[Task to complete]:
Transcribe part of the interpreter obfuscation passage word for word, beginning at the words "Instruction Handler Obfuscation" and stopping after "difficult to find.".

[Document extract]:
Note that the instruction name really is almost 400 characters long; the backslashes are here only for display purposes! Also note that the instruction itself is 53 bytes long, almost as long as the longest VAX instruction (EMODH, 54 bytes) and much longer than the longest x86 instruction (15 bytes)

Instruction Handler Obfuscation

You can split up the generated interpreter by inserting opaque predicates. This is useful to make the instruction handlers and the dispatch logic less conspicuous.

VPC Obfuscation

You can add opaque expressions to the virtual PC to make it more difficult to find.

[Information shown]:

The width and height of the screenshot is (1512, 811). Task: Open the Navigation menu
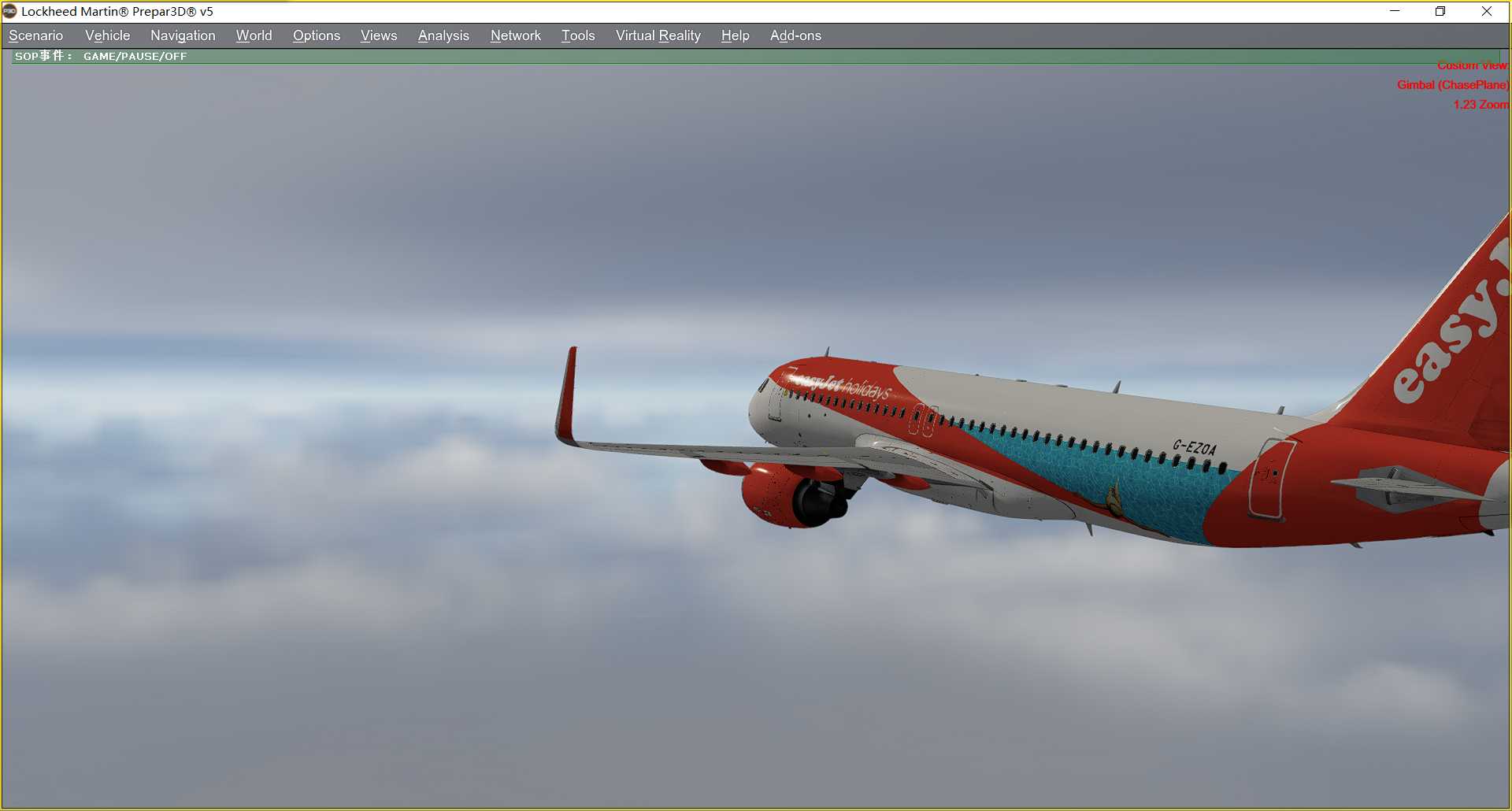tap(183, 35)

[Answer]:
Instruction Handler Obfuscation

You can split up the generated interpreter by inserting opaque predicates. This is useful to make the instruction handlers and the dispatch logic less conspicuous.

VPC Obfuscation

You can add opaque expressions to the virtual PC to make it more difficult to find.